Raw Data of the research which found that "An Expanded Clonotype of Activated CD8+ T Cells is Associated with Clinical Outcomes in Post-Stroke Depression"

Post-stroke depression (PSD) represents a serious neuropsychiatric complication that substantially hinders rehabilitation, yet its immunopathological mechanisms remain poorly elucidated. Utilizing single-cell multi-omics combined with clinical as well as radiological approach from multi-center longitudinal cohorts of PSD patients, we identified an immuno-activated CD8+ T cell subset (IATc) characterized by a distinctive surface phenotype (ICOS+CX3CR1+CD38+) and secretory profile (IL21+LTA+). This subset harbors a public TCR clonotype (TRAV40_TRBV16) that is stably expanded in PSD patients.
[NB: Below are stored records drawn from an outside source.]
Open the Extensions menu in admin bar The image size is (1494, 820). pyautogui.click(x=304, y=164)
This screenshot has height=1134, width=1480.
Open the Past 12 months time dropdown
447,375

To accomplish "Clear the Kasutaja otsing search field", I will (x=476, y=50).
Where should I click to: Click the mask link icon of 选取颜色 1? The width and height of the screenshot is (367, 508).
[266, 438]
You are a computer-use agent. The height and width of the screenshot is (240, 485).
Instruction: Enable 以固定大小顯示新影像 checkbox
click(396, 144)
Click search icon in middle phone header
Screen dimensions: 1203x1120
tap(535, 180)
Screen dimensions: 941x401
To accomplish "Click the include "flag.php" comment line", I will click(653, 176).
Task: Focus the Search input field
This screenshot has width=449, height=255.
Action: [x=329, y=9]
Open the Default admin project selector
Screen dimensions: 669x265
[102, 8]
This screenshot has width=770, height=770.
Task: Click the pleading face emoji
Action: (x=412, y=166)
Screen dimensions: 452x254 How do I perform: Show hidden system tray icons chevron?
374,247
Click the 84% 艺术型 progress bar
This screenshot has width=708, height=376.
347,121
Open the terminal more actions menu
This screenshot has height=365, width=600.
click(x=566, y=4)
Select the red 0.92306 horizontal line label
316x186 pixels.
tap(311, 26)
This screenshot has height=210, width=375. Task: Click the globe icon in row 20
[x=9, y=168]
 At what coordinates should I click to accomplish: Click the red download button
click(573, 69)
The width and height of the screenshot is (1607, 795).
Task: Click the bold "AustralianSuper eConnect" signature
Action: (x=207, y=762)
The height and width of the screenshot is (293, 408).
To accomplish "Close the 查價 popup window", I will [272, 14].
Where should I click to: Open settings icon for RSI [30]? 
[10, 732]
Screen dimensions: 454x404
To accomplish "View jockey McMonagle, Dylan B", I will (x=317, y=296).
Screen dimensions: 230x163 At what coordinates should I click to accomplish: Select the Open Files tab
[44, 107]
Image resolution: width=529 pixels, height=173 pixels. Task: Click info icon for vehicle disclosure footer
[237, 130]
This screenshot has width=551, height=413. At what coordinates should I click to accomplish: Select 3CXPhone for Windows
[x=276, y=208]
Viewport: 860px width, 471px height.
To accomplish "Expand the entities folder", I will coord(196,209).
Longitudinal analysis demonstrated that the abundance of this clonotype strongly correlates with higher systemic inflammation, greater depression severity, impaired cognitive function, and reduced hippocampal volume over a 6-month follow-up. Notably, IATc exhibited high predictive accuracy for key clinical outcomes, particularly for inflammation (CRP, AUC=0.99) and depressive severity (PHQ-9, AUC=0.98). Our findings reveal a novel CD8+ T cell response in PSD and highlight its potential as both a mechanistic mediator and predictive biomarker of disease progression.